**ASSIGNED TASK:**
A verbatim copy of every entry is required. Produce it now.

═══ EXCERPTED RECORDS ═══

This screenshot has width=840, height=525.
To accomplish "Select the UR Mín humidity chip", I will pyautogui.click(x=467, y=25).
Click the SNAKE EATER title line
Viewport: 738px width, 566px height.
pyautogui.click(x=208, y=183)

═══

**SOLVED EXERCISE:**
This screenshot has width=840, height=525.
To accomplish "Select the UR Mín humidity chip", I will pyautogui.click(x=467, y=25).
Click the SNAKE EATER title line
Viewport: 738px width, 566px height.
pyautogui.click(x=208, y=183)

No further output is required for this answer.